Source extract:

· · · ·

Just as things seemed to be improving for Theo, their eldest daughter Olivia died from complications of measles. Then Neal experienced a series of strokes while expecting yet another of their children. At first she was left unable to speak, and only by rigorous therapies designed by Dahl himself did she slowly and painfully regain enough function to return to acting, even if only on a limited basis.

This series of misfortunes left the family in awkward financial straits, and to earn extra money Dahl turned to screenwriting. He wrote the screenplays to two Ian Fleming novels, the James Bond story You Only Live Twice (1967) and the children’s story Chitty-Chitty-Bang-Bang (1968).

By the 1970’s and 1980’s, Dahl’s financial situation had become more comfortable. However, he remained a difficult person to deal with, and he often quarreled with his publishers over changes with which he disagreed. After one particularly harsh quarrel, the leading New York publisher Alfred A. Knopf dropped him from its stable of writers. However, Dahl was sufficiently well known that another publisher was willing to put up with his moods, and his intransigence was not the end of his career, as it might have been with a lesser writer.

· · · ·

Stored data:
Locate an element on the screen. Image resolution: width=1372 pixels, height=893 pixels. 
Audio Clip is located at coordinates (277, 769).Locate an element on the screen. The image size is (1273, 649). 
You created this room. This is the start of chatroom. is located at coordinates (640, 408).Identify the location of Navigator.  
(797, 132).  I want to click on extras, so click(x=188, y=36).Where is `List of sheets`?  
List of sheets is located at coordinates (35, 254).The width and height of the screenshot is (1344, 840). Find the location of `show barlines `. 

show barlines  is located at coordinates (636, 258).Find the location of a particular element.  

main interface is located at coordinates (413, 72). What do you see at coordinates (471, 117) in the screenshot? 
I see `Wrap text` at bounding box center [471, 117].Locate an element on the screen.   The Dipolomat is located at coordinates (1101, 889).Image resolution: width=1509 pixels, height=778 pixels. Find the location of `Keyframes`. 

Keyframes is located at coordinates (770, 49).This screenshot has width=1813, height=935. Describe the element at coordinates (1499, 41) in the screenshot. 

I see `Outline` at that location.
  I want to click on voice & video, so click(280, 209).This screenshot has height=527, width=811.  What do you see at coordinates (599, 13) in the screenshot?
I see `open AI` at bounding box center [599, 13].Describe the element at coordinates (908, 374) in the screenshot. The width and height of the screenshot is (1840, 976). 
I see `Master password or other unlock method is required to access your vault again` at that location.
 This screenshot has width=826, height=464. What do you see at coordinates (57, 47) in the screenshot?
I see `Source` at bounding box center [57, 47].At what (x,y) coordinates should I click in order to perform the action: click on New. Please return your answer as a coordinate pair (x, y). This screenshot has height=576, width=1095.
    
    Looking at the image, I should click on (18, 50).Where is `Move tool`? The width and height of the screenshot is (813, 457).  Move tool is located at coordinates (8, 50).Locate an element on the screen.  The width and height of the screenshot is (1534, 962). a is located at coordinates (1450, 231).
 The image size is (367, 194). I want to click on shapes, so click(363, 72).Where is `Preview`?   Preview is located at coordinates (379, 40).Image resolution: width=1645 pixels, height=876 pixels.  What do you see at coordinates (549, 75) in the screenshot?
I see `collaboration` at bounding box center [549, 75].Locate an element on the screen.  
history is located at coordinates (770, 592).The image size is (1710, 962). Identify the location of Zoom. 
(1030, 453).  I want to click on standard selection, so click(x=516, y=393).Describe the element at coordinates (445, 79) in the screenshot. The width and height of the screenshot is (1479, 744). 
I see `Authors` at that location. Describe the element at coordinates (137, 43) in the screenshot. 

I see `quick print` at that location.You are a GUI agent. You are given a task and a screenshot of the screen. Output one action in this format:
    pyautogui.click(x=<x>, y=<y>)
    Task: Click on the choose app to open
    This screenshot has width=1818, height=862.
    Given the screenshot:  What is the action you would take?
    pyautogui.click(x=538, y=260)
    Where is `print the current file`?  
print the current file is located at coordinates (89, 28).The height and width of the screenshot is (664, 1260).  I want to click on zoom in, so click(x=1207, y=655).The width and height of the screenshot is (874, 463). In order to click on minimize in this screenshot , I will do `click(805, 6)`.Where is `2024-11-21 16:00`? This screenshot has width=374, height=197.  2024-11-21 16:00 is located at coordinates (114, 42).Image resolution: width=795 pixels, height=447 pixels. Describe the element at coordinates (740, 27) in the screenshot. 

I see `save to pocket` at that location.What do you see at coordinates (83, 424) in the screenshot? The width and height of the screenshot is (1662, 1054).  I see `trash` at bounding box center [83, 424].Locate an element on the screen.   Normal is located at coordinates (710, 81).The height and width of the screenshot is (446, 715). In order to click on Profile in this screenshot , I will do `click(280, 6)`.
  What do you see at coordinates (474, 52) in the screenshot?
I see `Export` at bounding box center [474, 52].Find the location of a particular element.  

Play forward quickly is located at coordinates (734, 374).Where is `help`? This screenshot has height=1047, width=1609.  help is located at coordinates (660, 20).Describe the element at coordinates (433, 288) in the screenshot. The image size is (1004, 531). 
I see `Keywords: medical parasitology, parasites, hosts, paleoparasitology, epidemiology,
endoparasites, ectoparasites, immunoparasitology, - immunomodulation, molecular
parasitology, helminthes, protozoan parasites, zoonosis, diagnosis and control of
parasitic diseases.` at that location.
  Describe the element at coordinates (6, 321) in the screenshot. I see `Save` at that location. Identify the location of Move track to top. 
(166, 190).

· · · ·

Exercise requirements:
• a. Rewrite the Dahl passage between "Just as things" and "story Chitty-Chitty-Bang-Bang (1968).", inclusive, substituting "scriptwriting" for "screenwriting".
• b. According to the Dahl passage, which publisher dropped Dahl from its stable of writers after a particularly harsh quarrel?
• c. Write the next part of the Dahl passage, picking up after its final sentence.
The records have no role in this work.

Responses by item number:
• a.
Just as things seemed to be improving for Theo, their eldest daughter Olivia died from complications of measles. Then Neal experienced a series of strokes while expecting yet another of their children. At first she was left unable to speak, and only by rigorous therapies designed by Dahl himself did she slowly and painfully regain enough function to return to acting, even if only on a limited basis.

This series of misfortunes left the family in awkward financial straits, and to earn extra money Dahl turned to scriptwriting. He wrote the screenplays to two Ian Fleming novels, the James Bond story You Only Live Twice (1967) and the children’s story Chitty-Chitty-Bang-Bang (1968).

• b. Alfred A. Knopf, a leading New York publisher.

• c.
His moods also destroyed his marriage with Neal, and he subsequently went on to marry Felicity d’Abreau Crossland, whom he had first met when she was a stylist working in the film industry. However, by this point Dahl’s health was deteriorating and recurring back and joint problems made it increasingly difficult for him to write. Finally he developed a rare form of leukemia, and on November 23, 1990, he died, leaving a wealth of unpublished manuscripts in various stages of completion.